Cost changes are not the only danger. If direct-import models create slower delivery, confusing tracking, customs delays, unexpected charges, or higher cancellations, marketplace account health can suffer. Late shipment, cancellation, negative reviews, refund requests, and customer complaints may rise even when the product itself is fine.

That makes de minimis a channel-risk issue. A seller can protect margin by pushing costs onto the customer, but if the experience deteriorates, the marketplace may punish the account. A product that looks profitable after duties may still be too risky if it threatens seller metrics.

Review each marketplace's delivery, cancellation, and customer-experience requirements before keeping a direct-import listing active. Sometimes the right answer is domestic inventory, even if the unit cost looks higher.

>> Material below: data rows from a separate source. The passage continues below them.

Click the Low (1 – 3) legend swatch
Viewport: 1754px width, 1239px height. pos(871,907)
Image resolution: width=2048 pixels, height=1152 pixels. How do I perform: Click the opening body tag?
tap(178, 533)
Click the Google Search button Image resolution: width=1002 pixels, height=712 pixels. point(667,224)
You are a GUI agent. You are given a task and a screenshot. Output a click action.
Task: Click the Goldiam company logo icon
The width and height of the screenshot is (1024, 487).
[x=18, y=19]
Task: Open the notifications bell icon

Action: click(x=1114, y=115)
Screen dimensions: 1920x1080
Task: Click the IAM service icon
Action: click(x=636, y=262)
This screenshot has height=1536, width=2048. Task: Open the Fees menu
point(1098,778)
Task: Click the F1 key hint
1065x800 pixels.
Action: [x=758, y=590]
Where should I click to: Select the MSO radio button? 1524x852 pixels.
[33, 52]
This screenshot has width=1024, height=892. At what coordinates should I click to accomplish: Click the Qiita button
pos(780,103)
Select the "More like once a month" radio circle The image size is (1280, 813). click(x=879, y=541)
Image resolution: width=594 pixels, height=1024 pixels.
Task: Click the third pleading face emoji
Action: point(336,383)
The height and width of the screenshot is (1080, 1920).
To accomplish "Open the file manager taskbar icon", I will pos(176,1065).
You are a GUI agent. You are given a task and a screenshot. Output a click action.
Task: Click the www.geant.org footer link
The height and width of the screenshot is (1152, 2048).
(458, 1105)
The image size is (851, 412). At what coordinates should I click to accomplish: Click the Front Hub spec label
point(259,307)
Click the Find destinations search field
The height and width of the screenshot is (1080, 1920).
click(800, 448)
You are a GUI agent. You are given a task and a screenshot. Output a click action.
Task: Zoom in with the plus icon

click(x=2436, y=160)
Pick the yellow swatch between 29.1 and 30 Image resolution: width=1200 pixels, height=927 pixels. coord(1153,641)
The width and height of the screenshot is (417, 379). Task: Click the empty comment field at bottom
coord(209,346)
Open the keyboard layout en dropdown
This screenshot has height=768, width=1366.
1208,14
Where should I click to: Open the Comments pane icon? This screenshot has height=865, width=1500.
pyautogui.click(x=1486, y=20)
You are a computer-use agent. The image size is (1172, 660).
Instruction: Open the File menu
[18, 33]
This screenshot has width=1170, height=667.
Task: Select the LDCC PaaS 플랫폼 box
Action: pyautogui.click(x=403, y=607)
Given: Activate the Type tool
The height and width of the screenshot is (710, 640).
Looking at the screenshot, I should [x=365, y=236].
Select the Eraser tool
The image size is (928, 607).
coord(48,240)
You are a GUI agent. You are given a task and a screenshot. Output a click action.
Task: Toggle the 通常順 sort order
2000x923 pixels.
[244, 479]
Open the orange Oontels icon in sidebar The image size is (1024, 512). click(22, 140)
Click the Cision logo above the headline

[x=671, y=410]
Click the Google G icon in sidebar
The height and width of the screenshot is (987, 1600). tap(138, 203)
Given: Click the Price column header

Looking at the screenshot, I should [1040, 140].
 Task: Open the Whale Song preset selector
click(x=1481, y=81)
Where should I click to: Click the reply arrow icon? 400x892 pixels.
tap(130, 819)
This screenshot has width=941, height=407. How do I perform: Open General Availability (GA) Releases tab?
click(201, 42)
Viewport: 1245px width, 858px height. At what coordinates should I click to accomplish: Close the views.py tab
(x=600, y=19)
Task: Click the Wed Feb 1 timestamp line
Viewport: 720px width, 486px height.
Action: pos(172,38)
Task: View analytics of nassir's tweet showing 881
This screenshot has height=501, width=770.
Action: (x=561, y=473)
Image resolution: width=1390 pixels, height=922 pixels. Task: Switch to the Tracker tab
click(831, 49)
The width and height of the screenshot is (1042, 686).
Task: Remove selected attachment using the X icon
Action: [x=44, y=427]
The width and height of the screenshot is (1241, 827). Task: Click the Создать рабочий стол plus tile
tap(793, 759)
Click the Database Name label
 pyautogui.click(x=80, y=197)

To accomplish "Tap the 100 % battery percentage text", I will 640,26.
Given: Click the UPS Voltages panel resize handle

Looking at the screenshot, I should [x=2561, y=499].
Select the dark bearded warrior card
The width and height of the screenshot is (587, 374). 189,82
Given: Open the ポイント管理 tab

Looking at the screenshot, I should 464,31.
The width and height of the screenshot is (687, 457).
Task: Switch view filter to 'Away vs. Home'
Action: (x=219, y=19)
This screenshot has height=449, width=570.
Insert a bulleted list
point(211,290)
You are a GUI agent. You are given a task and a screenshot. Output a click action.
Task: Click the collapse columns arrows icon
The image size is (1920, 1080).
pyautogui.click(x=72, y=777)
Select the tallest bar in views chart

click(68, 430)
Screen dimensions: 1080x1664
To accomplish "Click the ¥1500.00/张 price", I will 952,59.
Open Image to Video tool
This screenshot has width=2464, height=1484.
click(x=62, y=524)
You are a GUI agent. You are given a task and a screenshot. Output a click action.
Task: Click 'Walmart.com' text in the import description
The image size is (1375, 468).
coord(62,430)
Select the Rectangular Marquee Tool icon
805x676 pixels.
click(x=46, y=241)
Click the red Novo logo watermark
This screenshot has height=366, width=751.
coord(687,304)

Account health is part of landed cost when the channel can shut off demand.

This is where many sellers misread the spreadsheet. They compare a cheaper overseas fulfillment model against a domestic model without pricing in the value of stable seller metrics. If domestic inventory protects delivery promises, reviews, cancellation rate, and marketplace ranking, the higher unit cost may be buying channel durability.

That durability has a value even when it does not appear on the invoice.

What sellers should do now

Pull your top 50 imported or dropshipped SKUs. For each, calculate true landed cost under the current model. Include duties, shipping, fees, returns, and support cost. Then model alternative fulfillment paths: bulk import, domestic supplier, nearshore supplier, bonded storage, or discontinuation.

Flag products where contribution margin falls below your minimum threshold. Review pricing, packaging, supplier terms, and fulfillment model. If the product cannot be fixed, stop scaling it.

Then update product research rules so new SKUs are evaluated under the new cost structure from the beginning.

The goal is not to save every old product. The goal is to stop making new decisions with old assumptions.

The sooner the model is honest, the sooner the business can adapt.

The bottom line

The de minimis shift is not a small customs update. It changes the economics of small-parcel ecommerce, dropshipping, direct-from-factory shipping, and low-value imports.

Sellers who keep using old landed-cost models will overestimate margin, underprice products, misjudge competitors, and tie up cash in inventory that no longer works. Sellers who rebuild the model SKU by SKU will make harder decisions, but better ones.

The path forward is practical: recalculate costs, renegotiate suppliers, choose inventory locations deliberately, update customer promises, and kill products that cannot survive the full cost stack.

Old loophole math is not a strategy.

Frequently Asked Questions

De minimis was the duty-free treatment for certain low-value imports. When it is suspended, shipments that previously avoided duties may face duty, tax, fee, and entry requirements.

It changes landed cost, dropshipping economics, direct-from-factory pricing, customer delivery timing, customs paperwork, and supplier strategy.

Sellers using China-direct dropshipping, low-value imports, marketplace arbitrage, overseas 3PLs, or frequent small parcel imports are highly exposed.

Sellers should recalculate landed cost by SKU, review supplier terms, model duties and entry fees, and decide whether to bulk import, nearshore, or source domestically.